[PYTHON/LANGCHAIN] ChatOpenAI 클래스 : with_structured_output 메소드를 사용해 RAG 애플리케이션에서 모델 응답 구조의 소스 구하기

■ ChatOpenAI 클래스의 with_structured_output 메소드를 사용해 RAG 애플리케이션에서 모델 응답 구조의 소스를 구하는 방법을 보여준다.

※ OPENAI_API_KEY 환경 변수 값은 .env 파일에 정의한다.

▶ main.py


import bs4

from dotenv                               import load_dotenv
from langchain_community.document_loaders import WebBaseLoader
from langchain_text_splitters             import RecursiveCharacterTextSplitter
from langchain_chroma                     import Chroma
from langchain_openai                     import OpenAIEmbeddings
from langchain_openai                     import ChatOpenAI
from langchain_core.prompts               import ChatPromptTemplate
from typing_extensions                    import TypedDict
from typing_extensions                    import Annotated
from typing                               import List
from langchain_core.runnables             import RunnablePassthrough

load_dotenv()

webBaseLoader = WebBaseLoader(
    web_paths = ("https://lilianweng.github.io/posts/2023-06-23-agent/",),
    bs_kwargs = dict(parse_only = bs4.SoupStrainer(class_ = ("post-content", "post-title", "post-header")))
)

documentList = webBaseLoader.load()

recursiveCharacterTextSplitter = RecursiveCharacterTextSplitter(chunk_size = 1000, chunk_overlap = 200)
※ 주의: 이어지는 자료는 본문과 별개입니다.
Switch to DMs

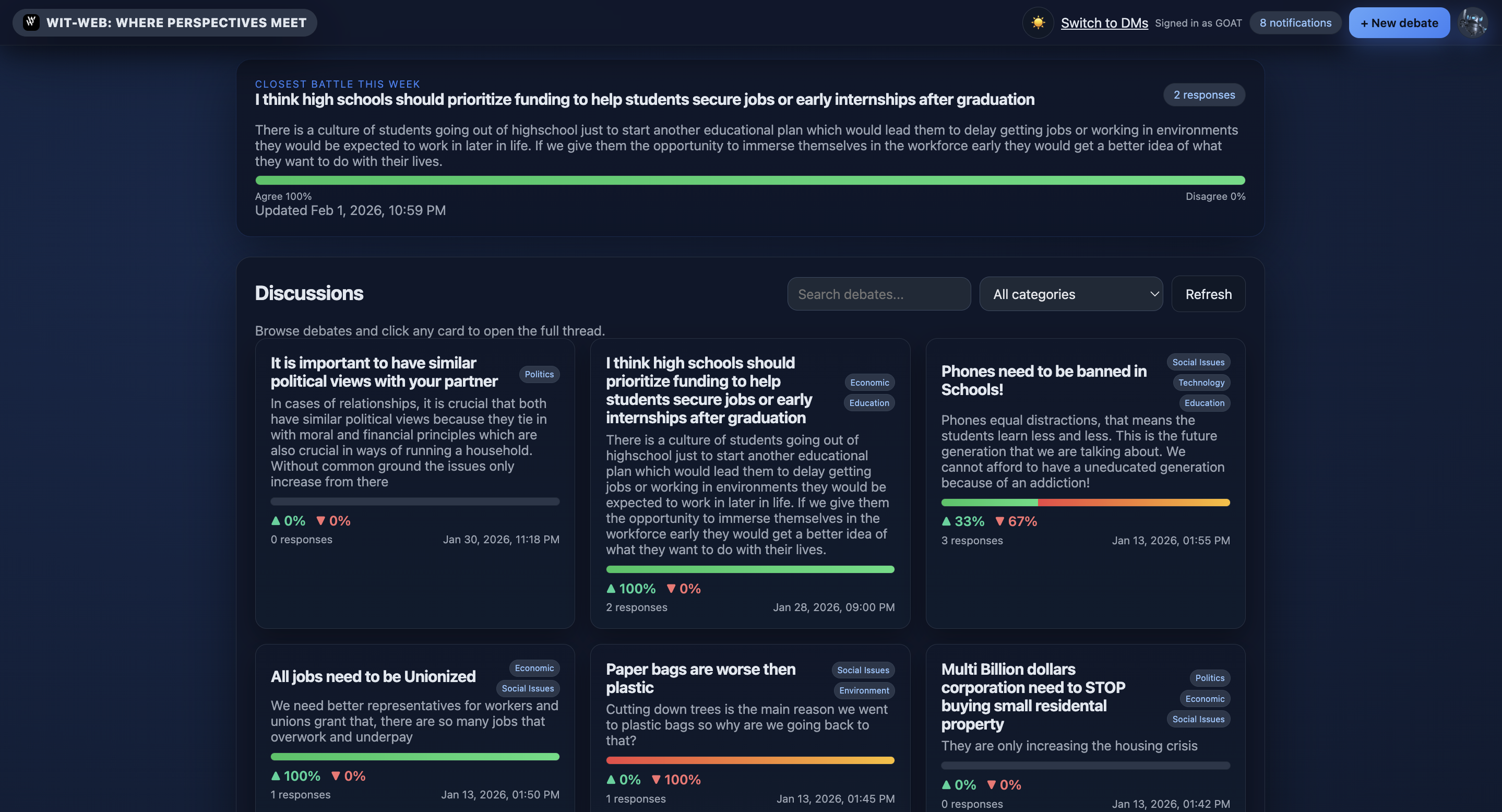click(1105, 23)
splitDocumentList = recursiveCharacterTextSplitter.split_documents(documentList)

chroma = Chroma.from_documents(documents = splitDocumentList, embedding = OpenAIEmbeddings())

vectorStoreRetriever = chroma.as_retriever()

runnableSequence1 = (lambda x: x["input"]) | vectorStoreRetriever

def getStringFromDocumentList(documentList):
    return "\n\n".join(document.page_content for document in documentList)

chatPromptTemplate = ChatPromptTemplate.from_messages(
    [
        ("system", "You are an assistant for question-answering tasks. Use the following pieces of retrieved context to answer the question. If you don't know the answer, say that you don't know. Use three sentences maximum and keep the answer concise.\n\n{context}"),
        ("human", "{input}")
    ]
)

chatOpenAI = ChatOpenAI(model = "gpt-4o-mini")

class ResponseModel(TypedDict):
    """An answer to the question, with sources."""

    answer  : str
    sources : Annotated[List[str], ..., "List of sources (author + year) used to answer the question"]

runnableSequence2 = (
    {
        "input"   : lambda x : x["input"],
        "context" : lambda x : getStringFromDocumentList(x["context"]),
    }
    | chatPromptTemplate
    | chatOpenAI.with_structured_output(ResponseModel)
)

runnableSequence3 = RunnablePassthrough.assign(context = runnableSequence1).assign(answer = runnableSequence2)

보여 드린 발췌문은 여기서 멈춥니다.